Jesus Cristo de Nazaré é uma figura muito instigante para que seja simplesmente ignorado. Por tal razão, ele também chama a atenção para os olhares dos juristas, seu julgamento foi o maior escândalo que o direito penal pôde produzir. Não por acaso, porque o processo penal é o palco perfeito para eliminar os inimigos, os indesejados e “perigosos” marginalizados. O processo de Jesus no Sinédrio mostrou-se eivado de ilegalidade, assim compreendidas comparativamente ao constante na Torah e no Talmude. Analisou-se e demonstrou-se que Jesus não cometeu o crime de blasfêmia, porque em nenhum registro consta que ele proferiu o nome de Deus (YHWH). Em momento algum comprovou-se que Jesus Cristo de Nazaré disse que destruiria o templo de Jerusalém. O seu processo no Sinédrio foi o instrumento utilizado para silenciá-lo, porque já granjeando a simpatia das multidões, ele tornou-se inconveniente para os cabecilhas do povo judeu e os chefes dos sacerdotes. Não houve em seu julgamento observância à regra da existência de duas testemunhas idôneas para admissão da acusação (Dt 19:15-21), tampouco a regra de apuração meticulosa dos fatos incriminadores (Dt 13,13-15).  Além disso, em violação às disposições de natureza processual seus julgamento e prisão foram efetivados durante à noite e durante data festiva e feitos de modo secreto.

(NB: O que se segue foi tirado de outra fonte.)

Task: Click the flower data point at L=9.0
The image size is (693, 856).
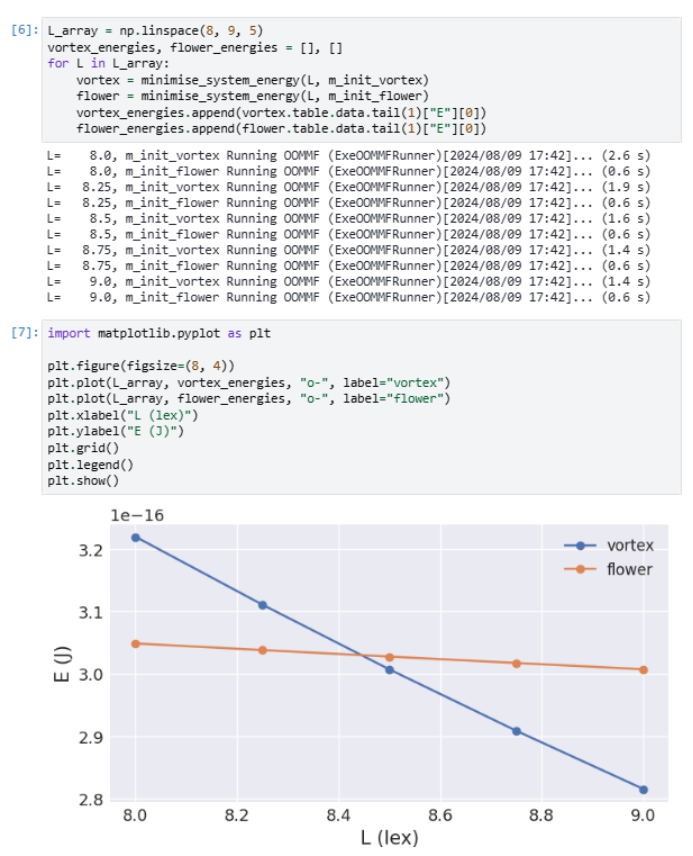Action: pos(643,669)
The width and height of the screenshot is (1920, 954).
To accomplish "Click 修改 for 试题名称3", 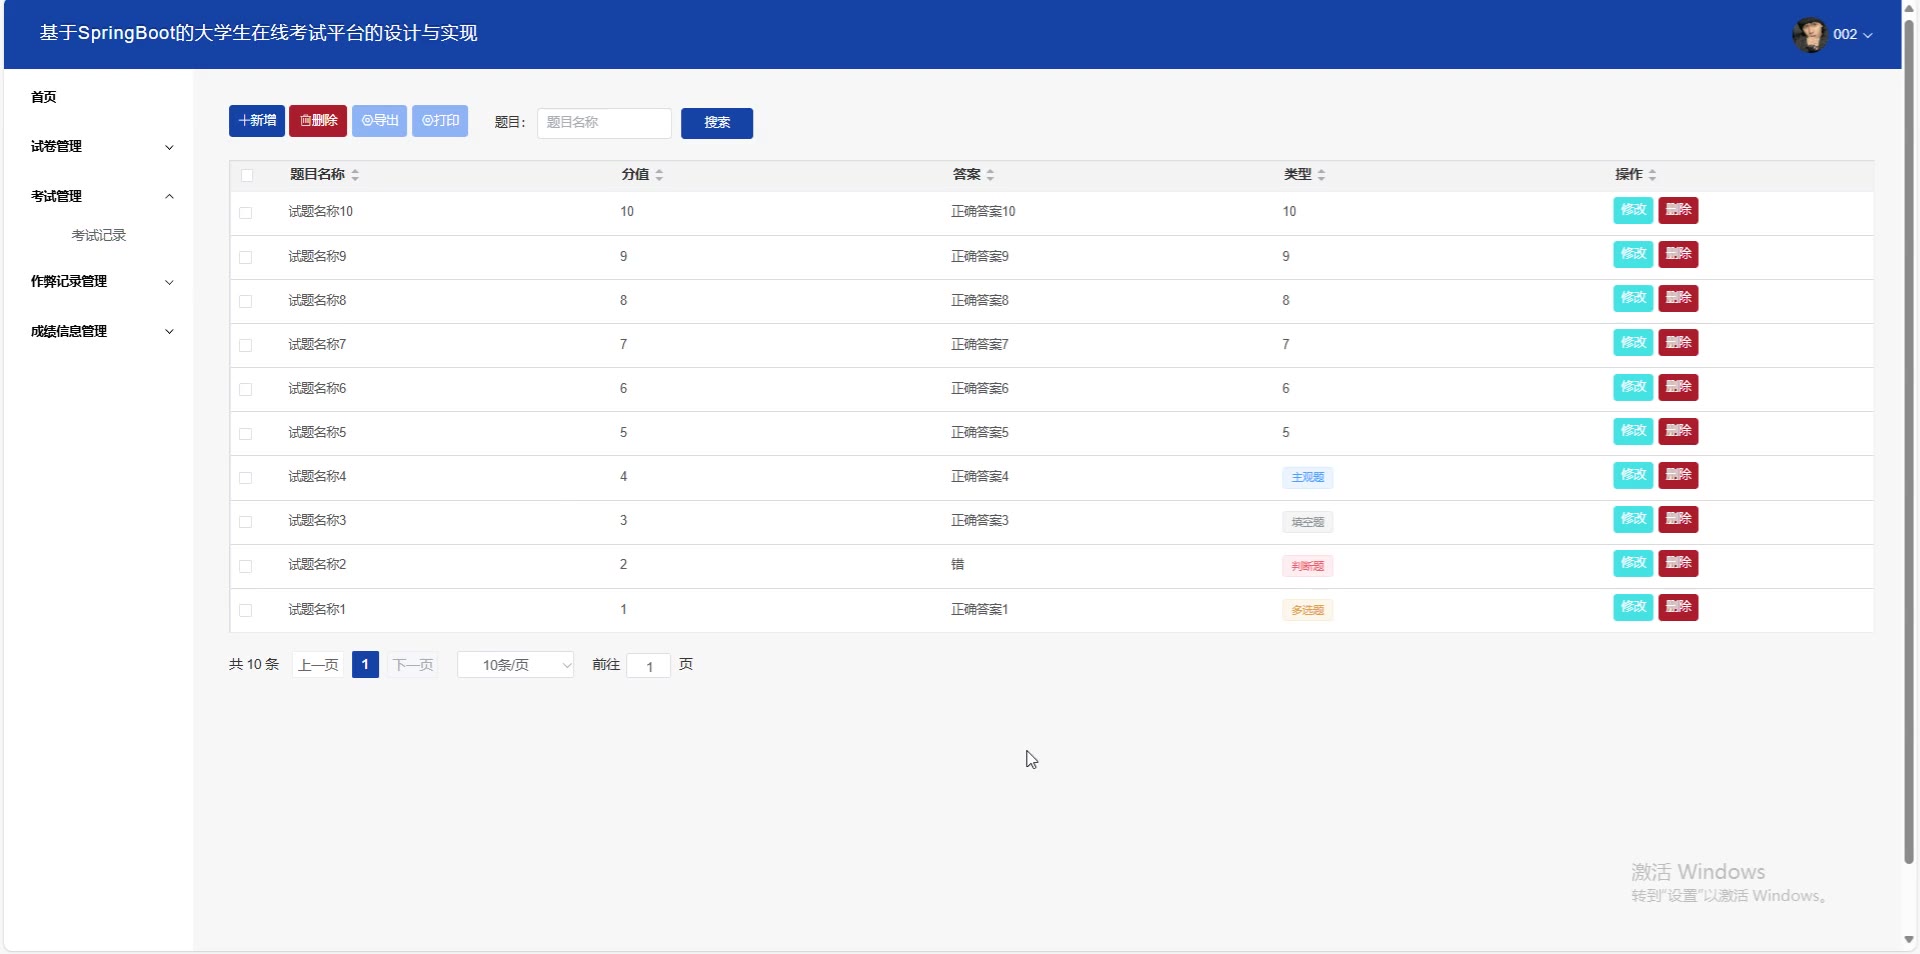I will coord(1632,519).
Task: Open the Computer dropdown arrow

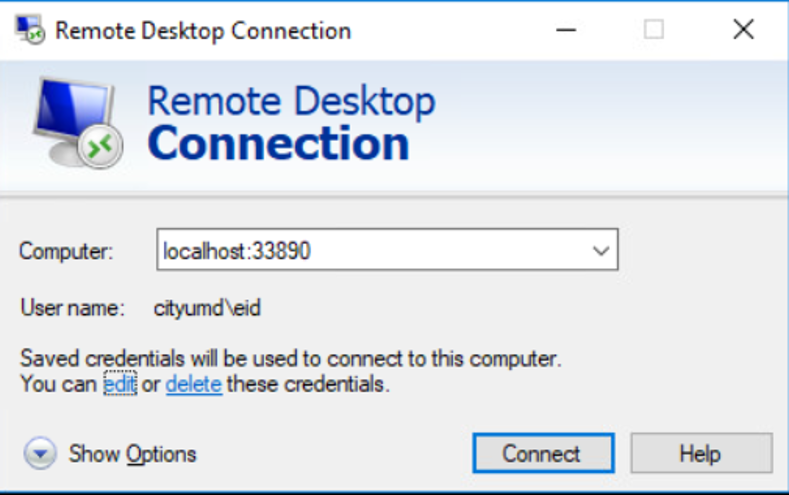Action: point(601,250)
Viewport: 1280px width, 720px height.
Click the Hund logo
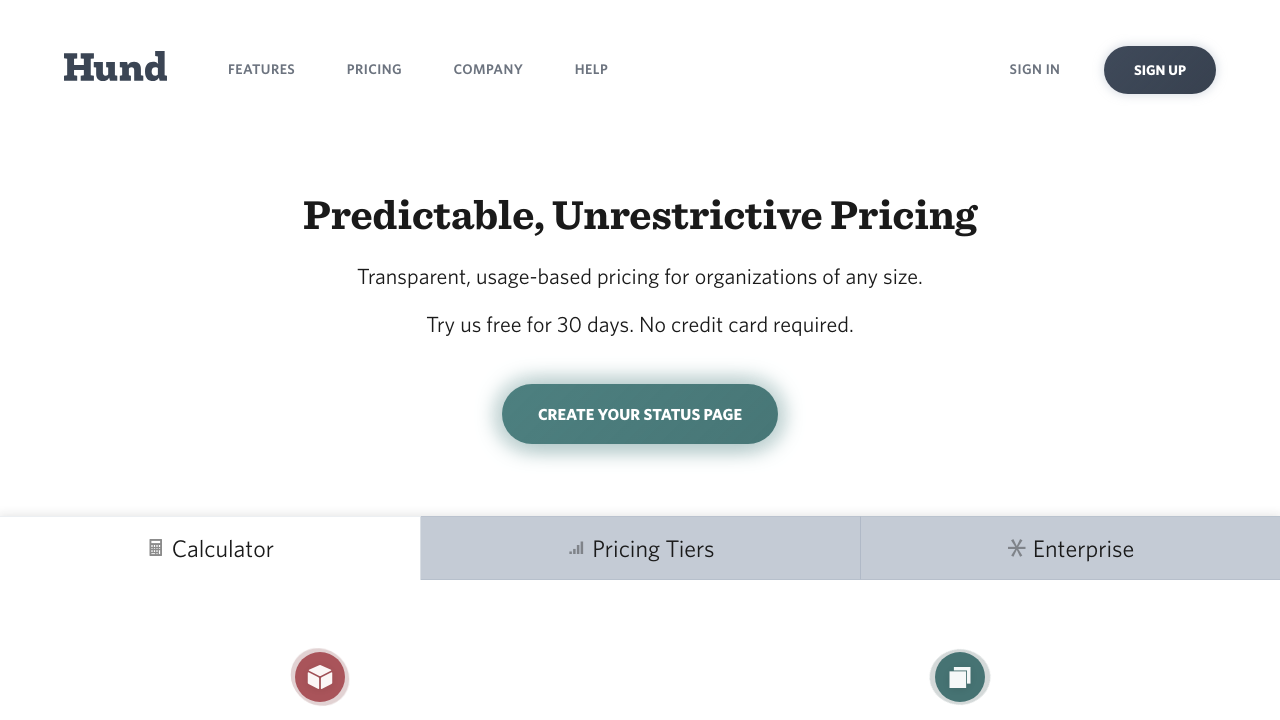pos(115,68)
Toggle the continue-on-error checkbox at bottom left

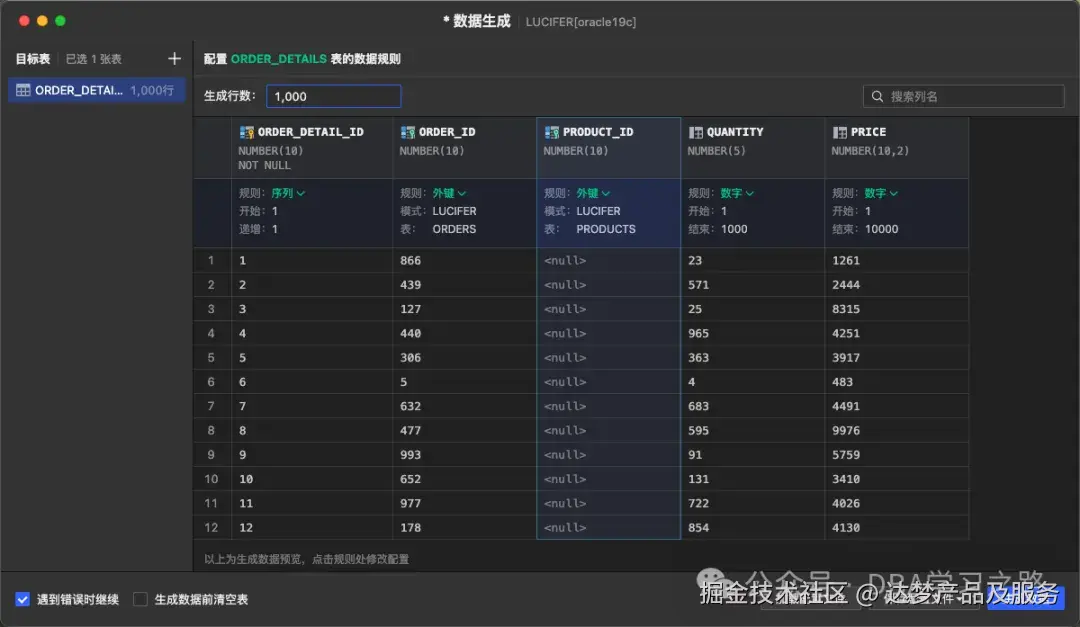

As explicações possíveis para a construção dessa perseguição judicial encontram resposta nas divergências teológicas entre Jesus e os fariseus e saduceus que elevaram as convicções de Jesus à categoria do delito, transformando o direito em uma arma política. Ademais, tem razão a hipótese de que os judeus temiam que o messianismo reivindicado por Jesus fosse interpretado pelos romanos como subversão da ordem de dominação e preferiram, por tal razão, entregar Jesus a Pilatos para evitar um conflito com Roma. De fato, os episódios da entrada triunfal em Jerusalém, em que Jesus é aclamado pelas multidões como rei e a ocorrência em que ele expulsa os vendilhões do templo criam condições para enquadrá-lo nos crimes de sedição e lesa majestade, previsto na legislação romana.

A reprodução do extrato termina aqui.